French center, science ministry expand ties

Expansion of cooperation will allow researchers from Israel to travel to France for conferences, courses, joint research.

Inglebert, Gazit, Herschkowitz sign agreement 370 (photo credit: Courtesy Science and Technology Ministry)
Inglebert, Gazit, Herschkowitz sign agreement 370
(photo credit: Courtesy Science and Technology Ministry)
The Science and Technology Ministry has signed an agreement to expand its cooperation with the French National Center for Scientific Research.
Science and Technology Minister Prof. Daniel Herschkowitz, chief scientist of the ministry and now director-general Prof. Ehud Gazit, French Ambassador Christophe Bigot and Centre National de la Recherche Scientifique (CNRS) CNRS director-general Xavier Inglebert formalized the agreement on Monday.
The expansion of cooperation will make it possible for young researchers from Israel to travel to France for conferences and courses and carry out joint research with scientists in the center.
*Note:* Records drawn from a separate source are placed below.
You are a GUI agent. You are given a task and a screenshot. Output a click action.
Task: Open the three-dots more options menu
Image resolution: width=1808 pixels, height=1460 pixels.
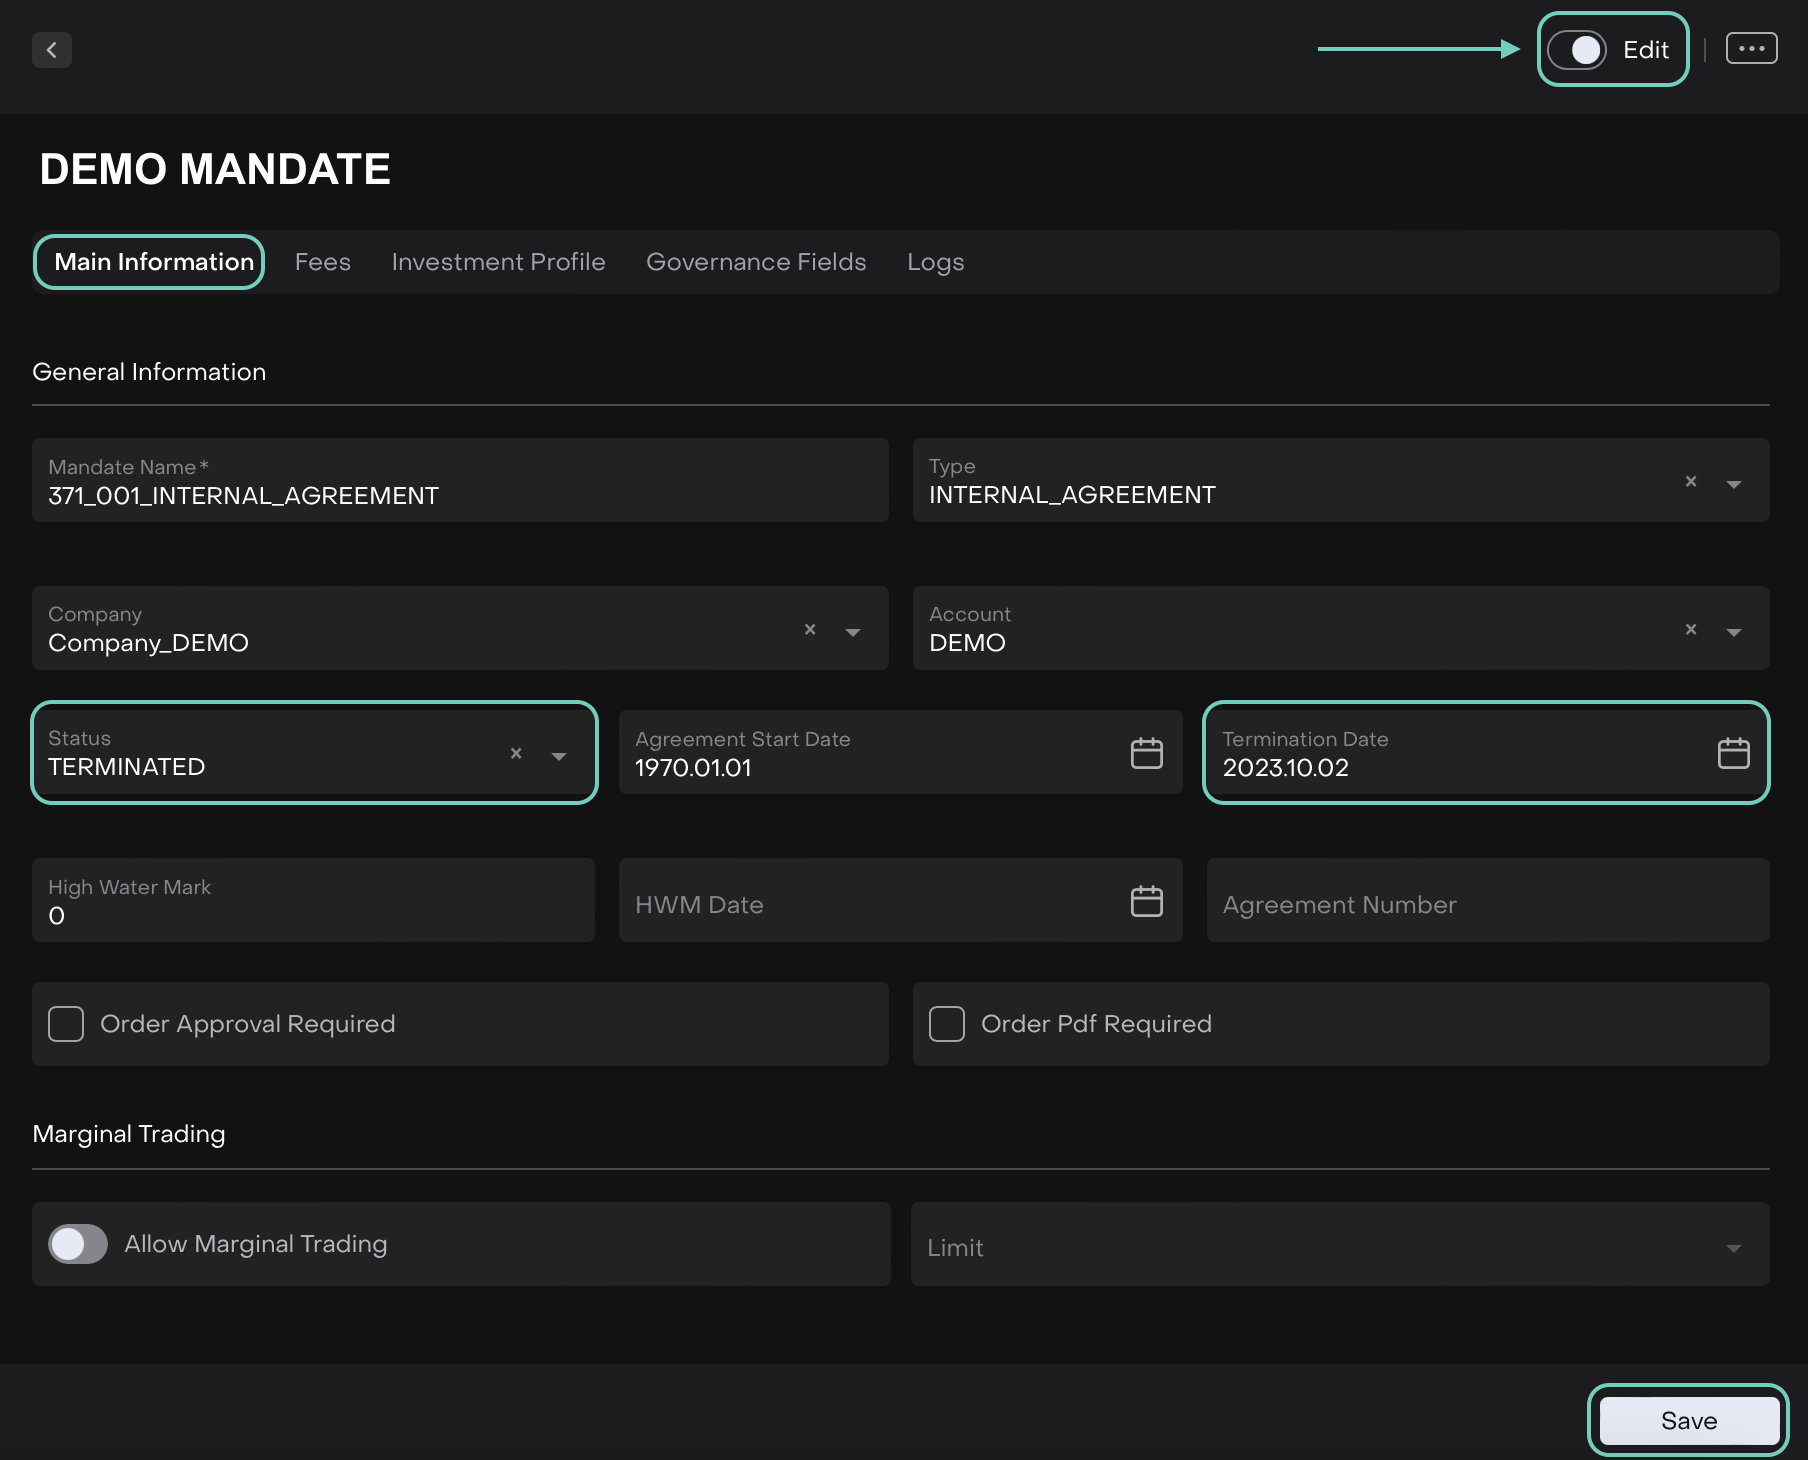tap(1751, 49)
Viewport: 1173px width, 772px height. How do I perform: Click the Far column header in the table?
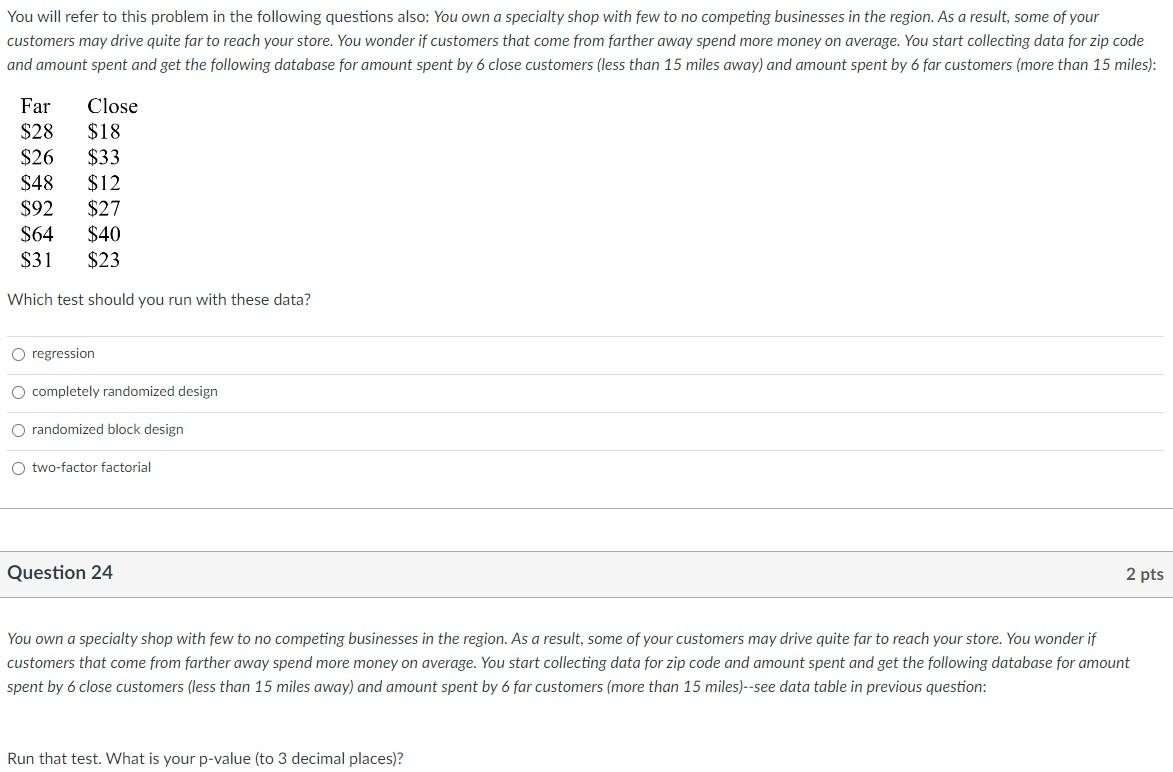pyautogui.click(x=34, y=106)
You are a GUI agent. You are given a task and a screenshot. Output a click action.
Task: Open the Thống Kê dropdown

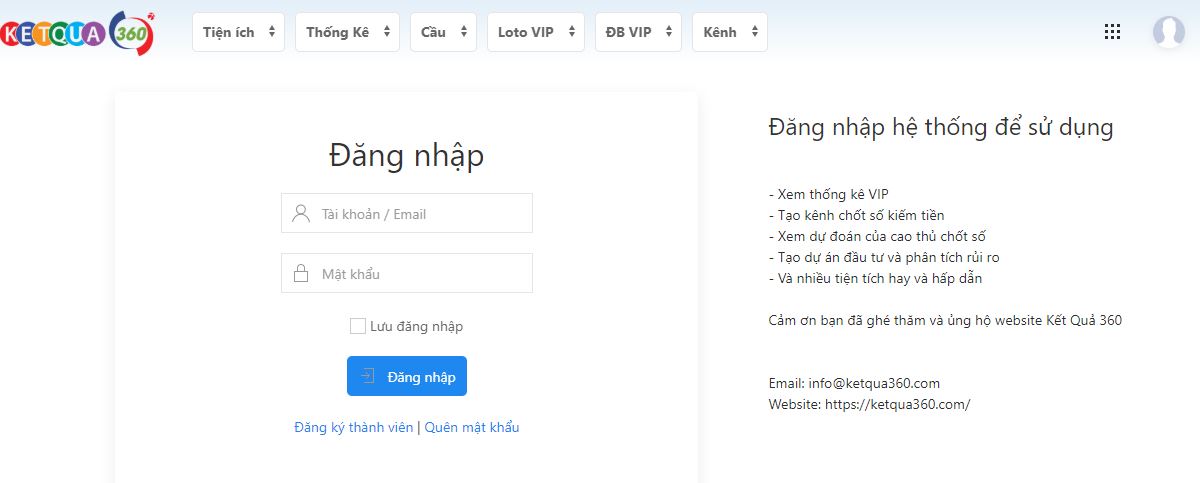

CNRS also runs research labs throughout France and finances a quarter of French public spending on civilian research. It has carried out joint projects with Israeli universities for years.
Meanwhile, the Supreme Committee for Israeli-French Technological and Scientific Research convened on Monday and selected cloud computing and graphene (a carbon conductor in one-atom-thick sheets of atoms densely packed in a honeycomb structure) as the research topics to be funded. A joint budget of $1 million will be allocated over two years.
Herschkowitz said that France is one of the leading research countries cooperating fruitfully with Israeli researchers and that the expansion is welcome and important. Bigot replied that the citizens of the two countries share values and are similar in their qualities of thinking and wisdom. Joint scientific research, he continued, “is one of the backbones of the countries’ relationship.”
The CNRS is a government- funded research organization, under the administrative authority of France’s Ministry of Research. Founded in 1939 by government degree, it evaluates and carries out research for advancing knowledge and bringing social, cultural and economic benefits for society; contributes to the application and promotion of research results; develops scientific information; supports research training; and analyzes the national and international scientific climate and its potential to develop a national policy.
Its institutes encompass biological sciences, chemistry, ecology and environment, humanities and social sciences, information sciences and technologies, engineering and systems sciences, physics, mathematical sciences, nuclear and particle physics and earth sciences and astronomy.